We have a meeting scheduled in a couple weeks to meet with the priest at my church to see what our options are. We aren't looking to have a Church wedding, we really just want to know what we need to do for our marriage to be valid in the Church. FI hasn't asked for much other than that we get married outdoors and that his faith is also recognized. If they can do that, then great! If they can't, we need to know what else we can do. I'm so nervous about it. We have no idea what to expect from this first meeting.
Our wedding will be a mix of Wiccan and Native American. FH is Catholic but not a practicing one, so he does not care. We found an officiant (a reverend) who is quite willing to do anything we wish. In our ten minutes ceremony will include honoring the four directions as well varous readings and blessings.

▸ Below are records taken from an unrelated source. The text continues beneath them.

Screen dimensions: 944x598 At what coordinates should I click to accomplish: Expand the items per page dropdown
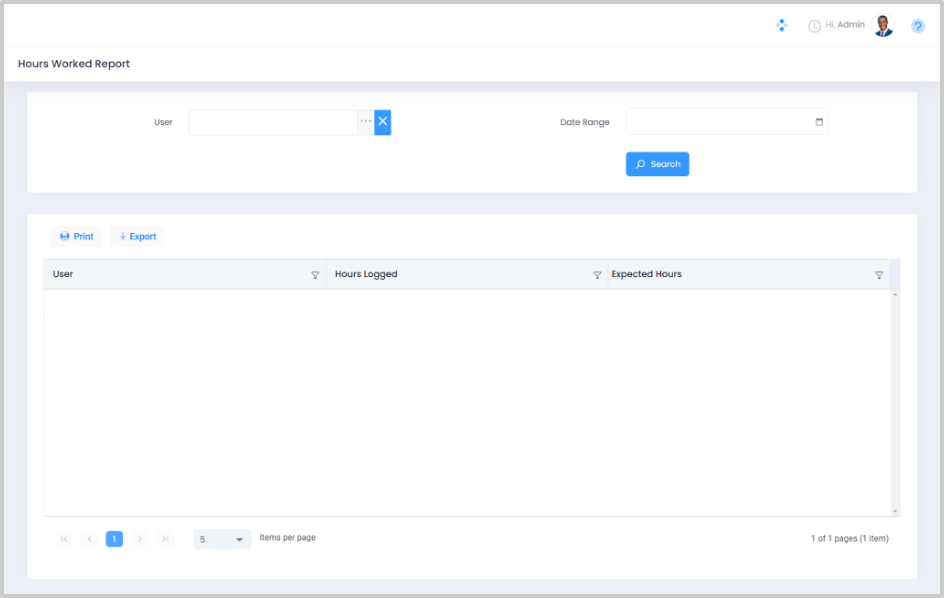pos(239,540)
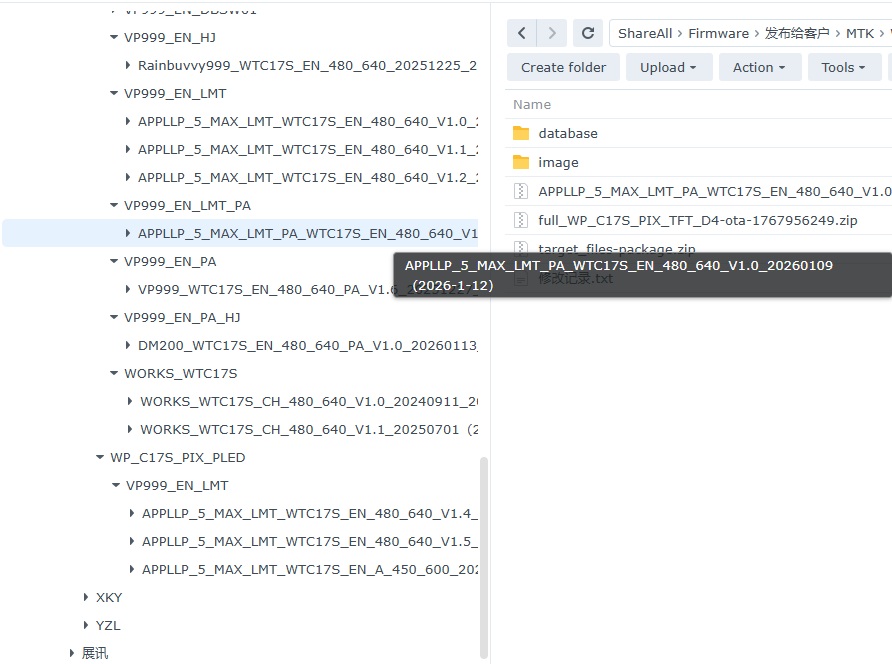Go to Firmware in breadcrumb path
The height and width of the screenshot is (664, 892).
tap(718, 33)
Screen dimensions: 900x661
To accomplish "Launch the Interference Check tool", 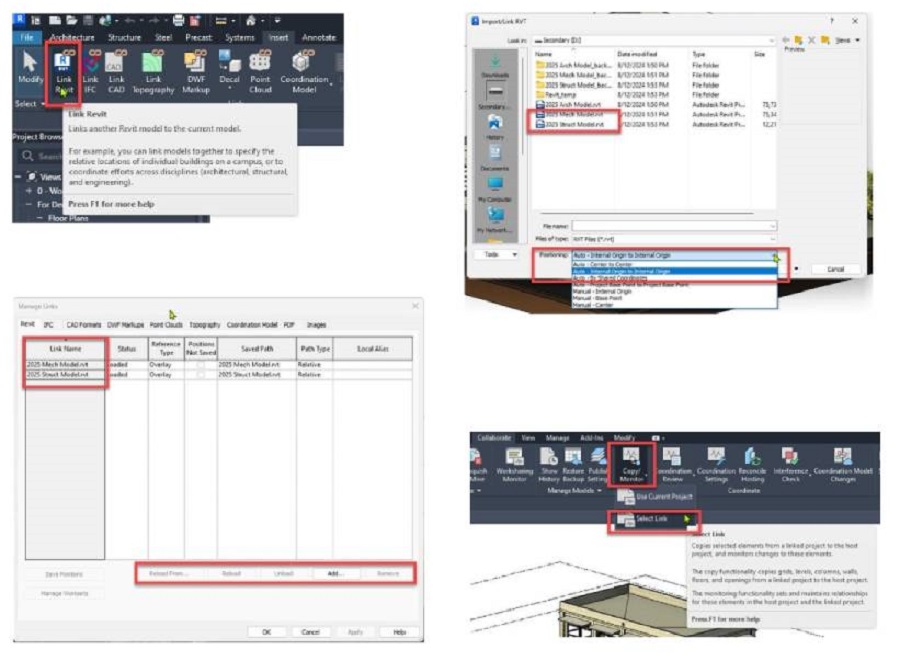I will coord(790,467).
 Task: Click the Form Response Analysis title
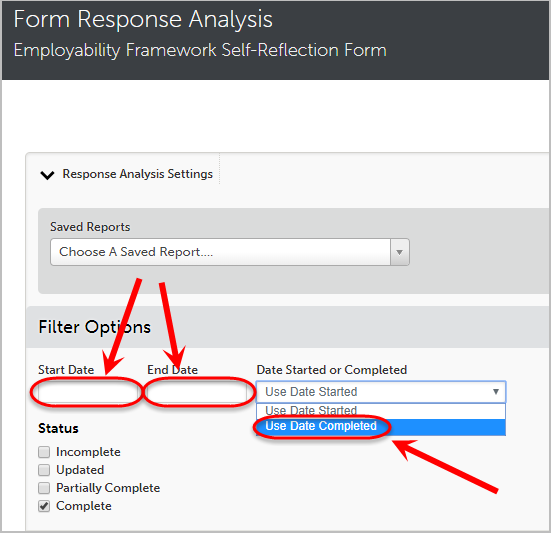point(143,19)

@notestasiskis: I think really the best way to equally represent both religions is to have a non religious ceremony with references to both. If you're not up for that then I guess you could have a Justic of the Peace officiate (seems unfair to your FI to have a priest do the ceremony) and then have a Priest and his Wiccan equivelent come in at the end and both bless the marriage. You could have religious readings to keep a spiritual aspect but I don't think you're going to get a better compromise.
Don't worry about any Catholics clutching their rosaries. t would be weird and rude of your family members to get offended that their religion wasn't present in someone else's wedding and you don't need to pander to anyone.
It might be nice for you guys to each have a ribbon and tie them together in a knot. You could say something like 'Groom, this ribbon represents me, my family, my faith, my beliefs, my hopes and my fears.' and then when you guys tie the ribbon togher in a knot it would represent your lives and religions coming together.
We weren't to the same degree as you, but had a pretty similar issue.
My family are VERY strong evangelical Christians (fully of pastors, missionaries, preachers etc), and his family are devout Mormons. We are both not religious. His family are pretty accepting of evangelicals, but my family are of the "Mormon's aren't Christians and are wrong" persuasion (I literally did a project on why Mormonism is wrong in my evangelical High School). The families are very nice to each other and get along, but we wanted to find a way to represent both without causing problems.
In the end we had a non religious ceremony, and had my father say a short prayer at the end. For us this included both religions, as my Mormon family "accept" the prayers of evangelicals, but I don't think my parents would be comfortable with Mormon prayers.
It seems like your Catholic family are the ones that have the issue. Is there anything Catholic that can be done that your Wiccan family might appreciate?